▶ **Exercise aim**: Rewrite as a Markdown table with the columns Row and Line only the lines starting with the line that contains "Viewport: 1132px width, 438px" and going on through the line that contains "Task: Click the", both included. Number each row, leave out any blank lines, and omit the pictures from the answer.

▶ **Exercise materials**:
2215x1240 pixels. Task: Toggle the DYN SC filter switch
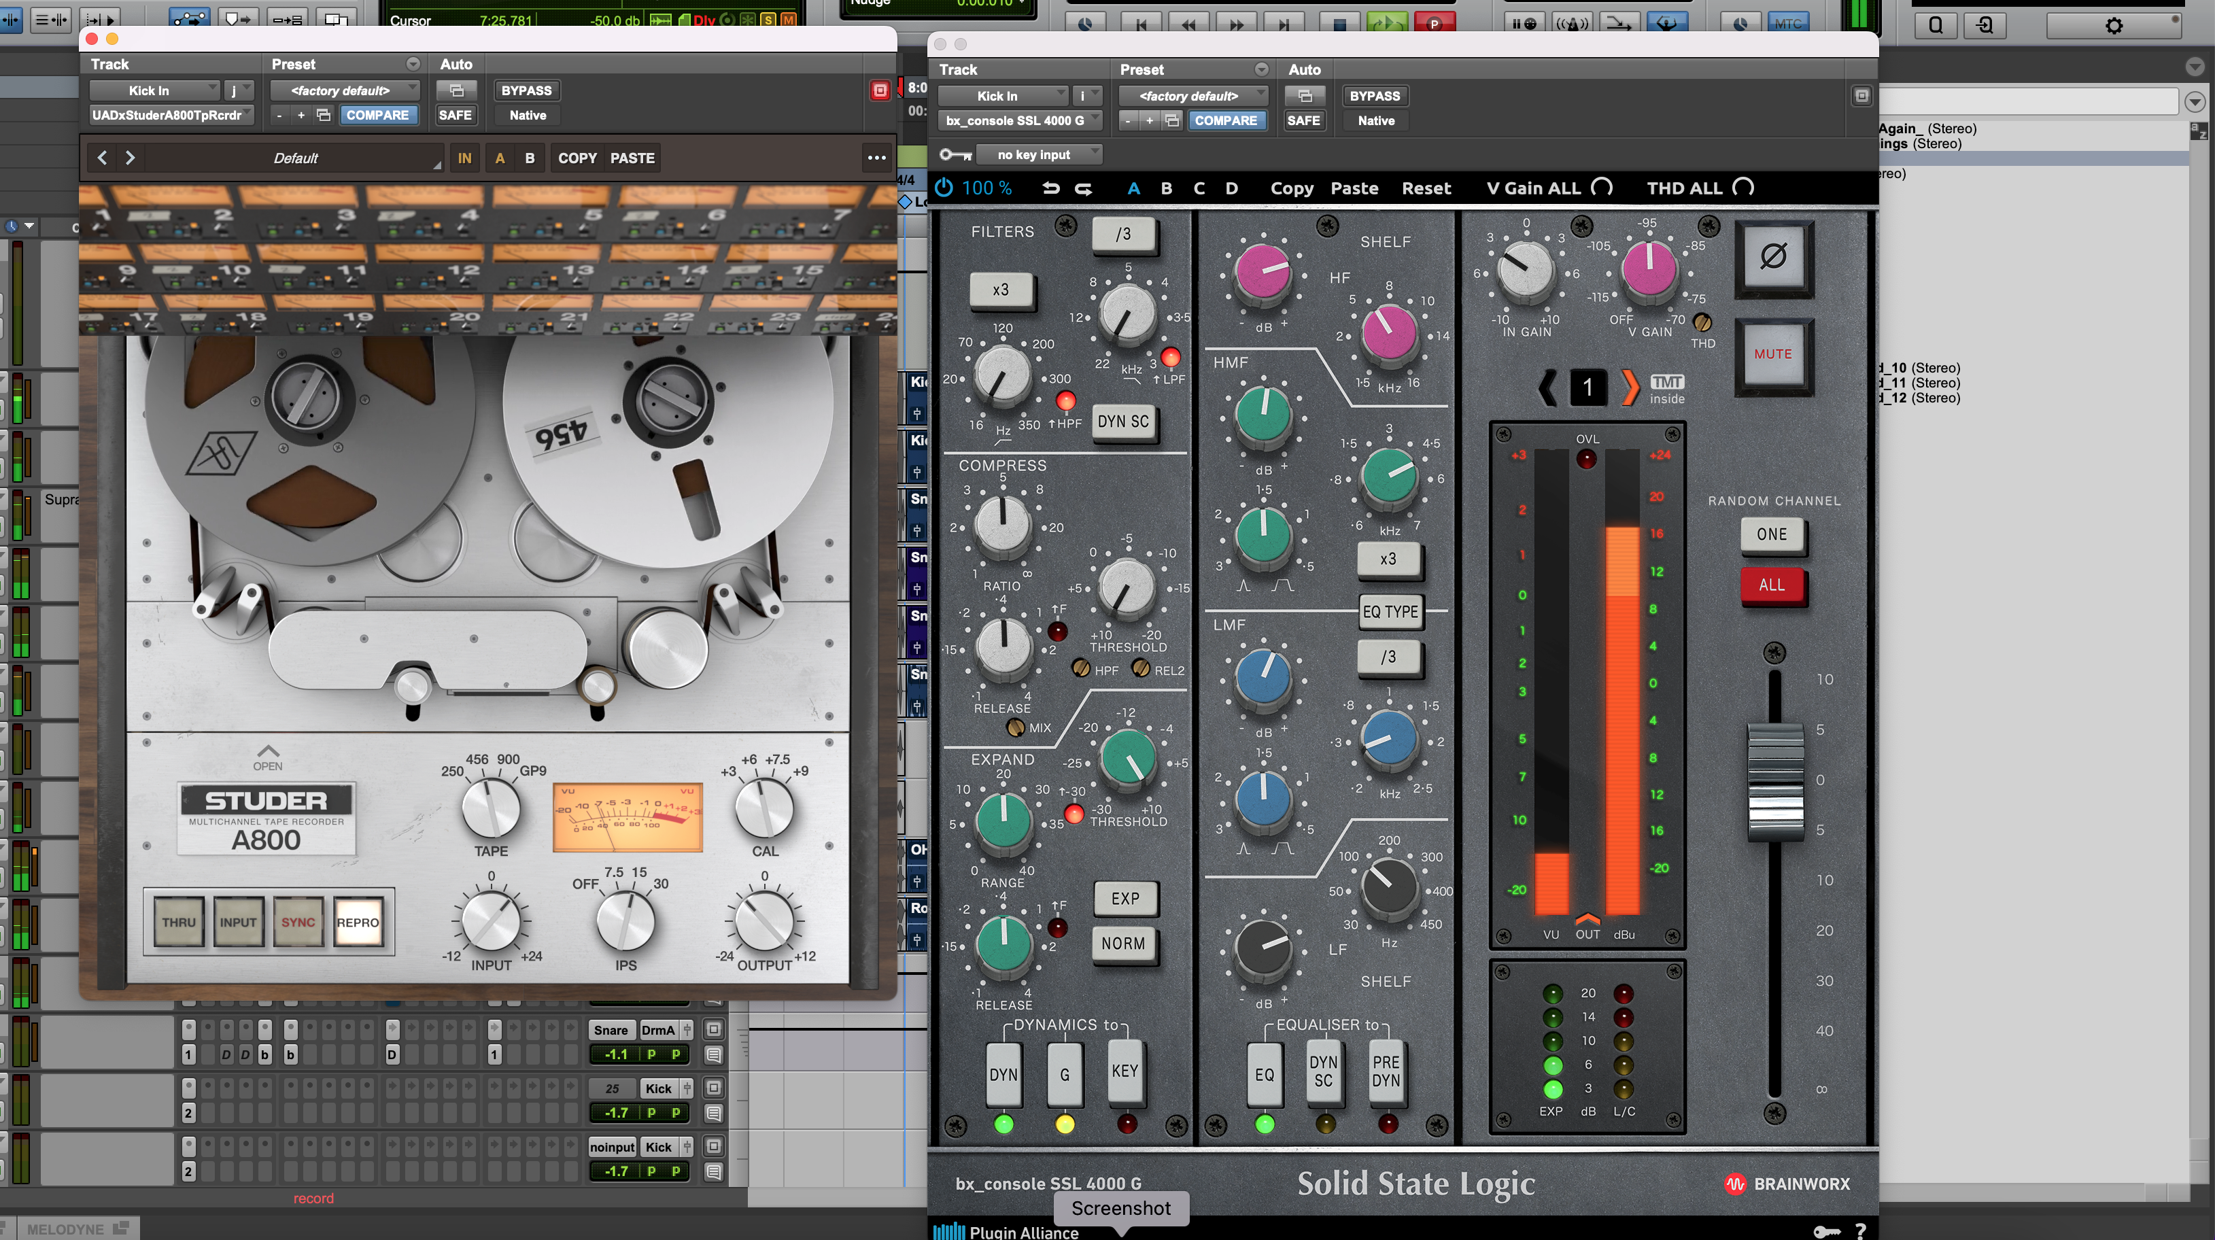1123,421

...

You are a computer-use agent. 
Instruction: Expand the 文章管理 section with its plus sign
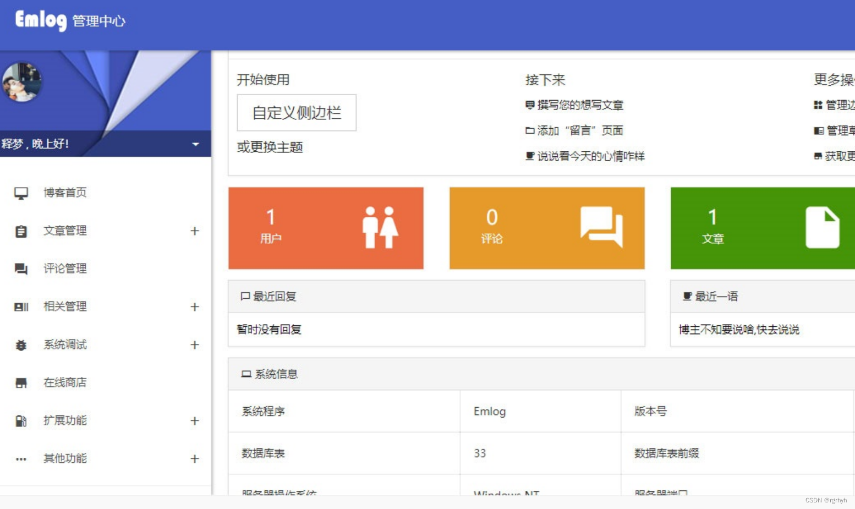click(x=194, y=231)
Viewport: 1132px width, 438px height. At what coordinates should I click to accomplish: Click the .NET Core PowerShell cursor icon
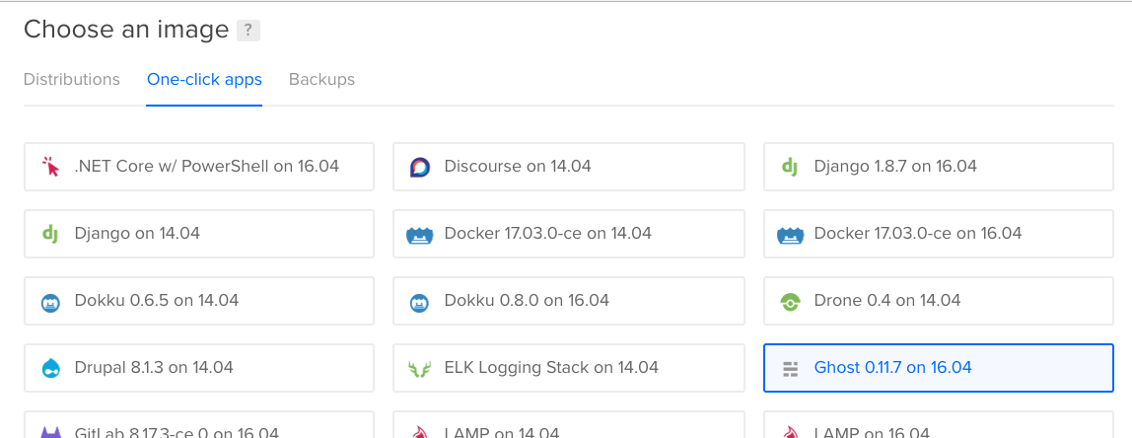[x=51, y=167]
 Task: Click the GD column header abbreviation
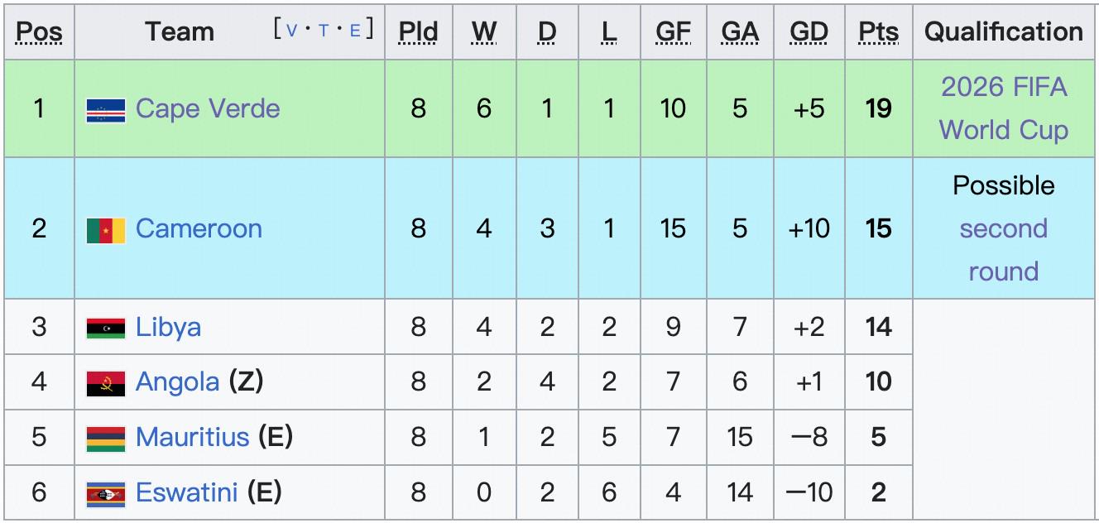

▶ **Solution**:
| Row | Line |
|---|---|
| 1 | Viewport: 1132px width, 438px height. At what coordinates should I click to accomplish: Click the .NET Core PowerShell cursor icon |
| 2 | [x=51, y=167] |
| 3 |  Task: Click the GD column header abbreviation |